Drought legacy in rhizosphere bacterial communities alters subsequent plant performance

Rhizosphere bacterial communities (‘rhizobacteria’) can mediate plant-soil feedbacks that enhance plant drought tolerance, but the composition and ecological characteristics of these populations are poorly understood. We investigated the impact of drought on rhizobacteria communities and the effect of propagating drought-impacted communities on the drought tolerance of naive plants in a two-phase experiment. We tested whether propagating rhizosphere soils from drought-stressed shrub willow (Salix purpurea), or continuously watered controls, affected the performance of a subsequent generation of droughted plants. The impacts of drought on rhizobacteria and plant fitness were evaluated using 16S rRNA gene sequencing and measures of plant growth (root mass and stem length etc.) and stress (abscisic acid, osmolality).
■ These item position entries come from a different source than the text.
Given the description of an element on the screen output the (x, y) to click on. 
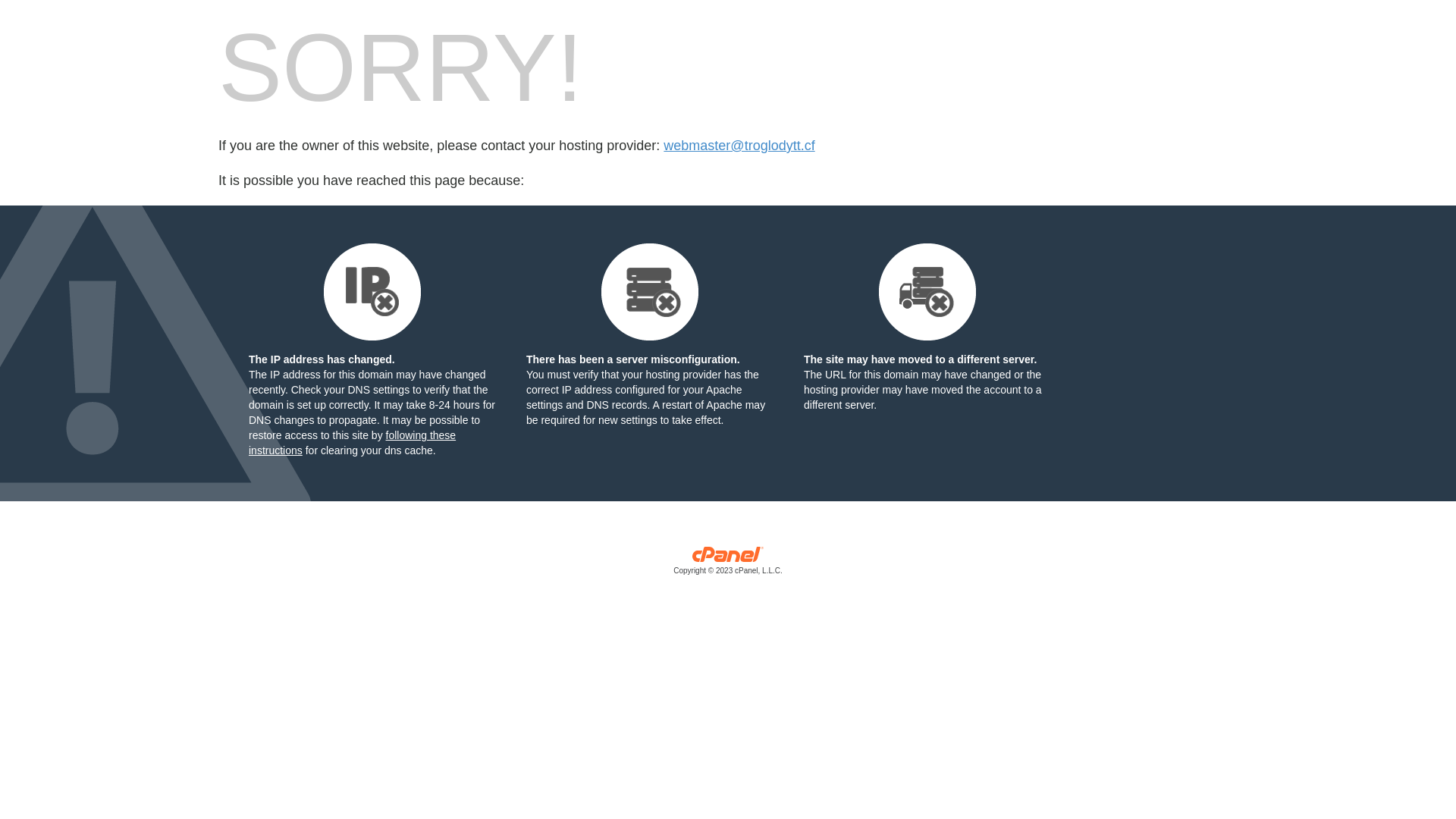
webmaster@troglodytt.cf Element type: text (738, 145)
following these instructions Element type: text (351, 442)
Given the description of an element on the screen output the (x, y) to click on. 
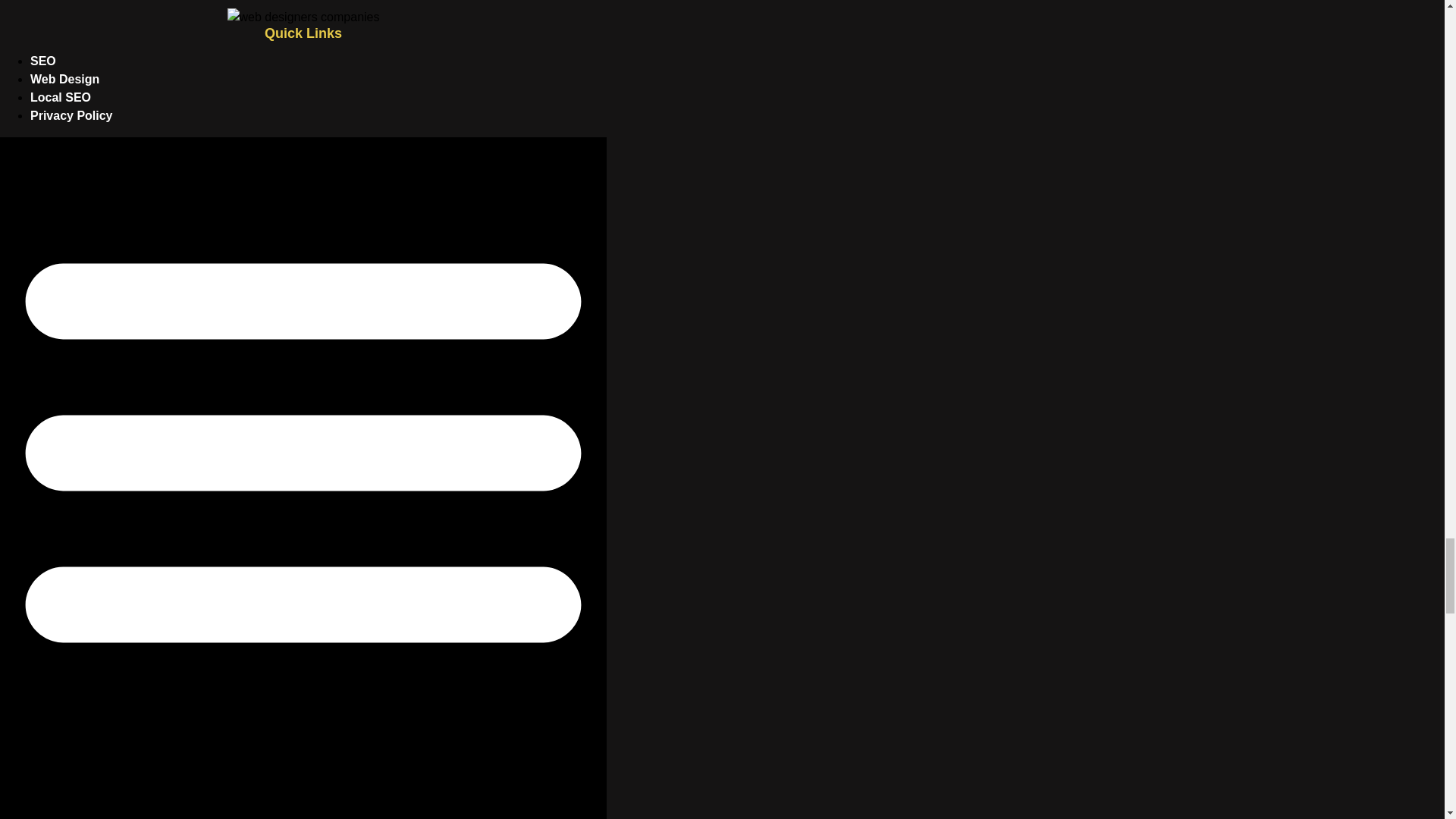
Local SEO (60, 97)
Web Design (64, 78)
web designers companies (303, 17)
SEO (43, 60)
Privacy Policy (71, 115)
Given the description of an element on the screen output the (x, y) to click on. 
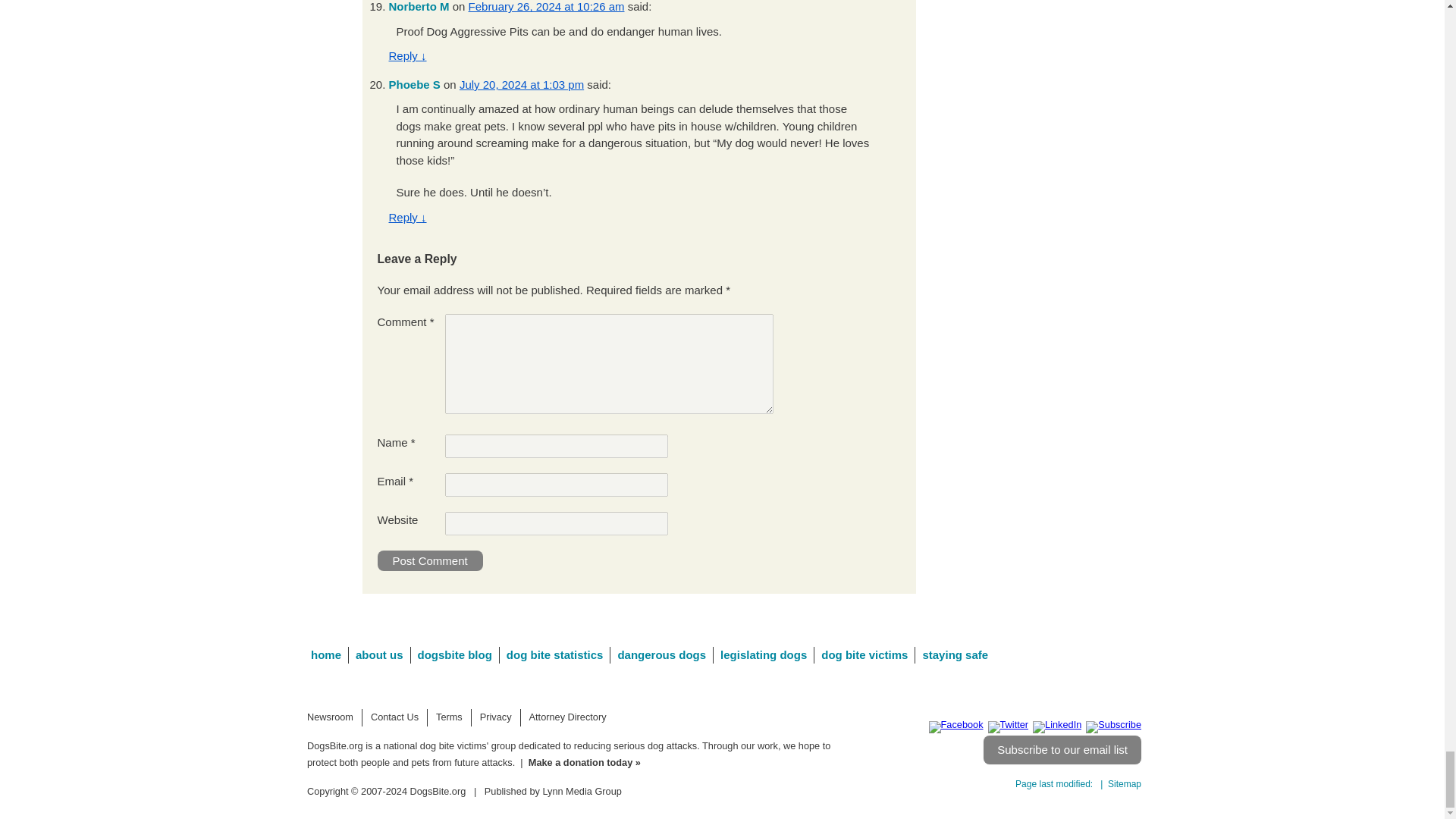
Post Comment (430, 560)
Uninoculated reference plants were used to isolate the effects of inoculation. Drought had a significant and lasting impact on the structure of rhizobacterial communities, characterized by increased populations of Actinobacteria (Acidimicrobiia, Thermoleophilia and Micrococcaceae). Foliar osmolality was significantly higher in plants receiving drought-selected communities relative to uninoculated controls, but no significant differences in plant growth were observed. Inoculation with rhizosphere soil from watered controls significantly reduced plant growth. The rhizosphere of watered control plants was dominated by Proteobacteria and Bacteroidetes. Our findings demonstrate that plants are affected by the legacy effects of drought on the rhizosphere microbiome. This drought legacy was propagated and persisted throughout nine weeks of plant growth, independent of prevailing water stress. Drought-impacted rhizospheres had larger populations of desiccation-tolerant (ex. Arthrobacter) and putatively endophytic taxa (ex. Rhizobium) with established plant growth promoting capabilities.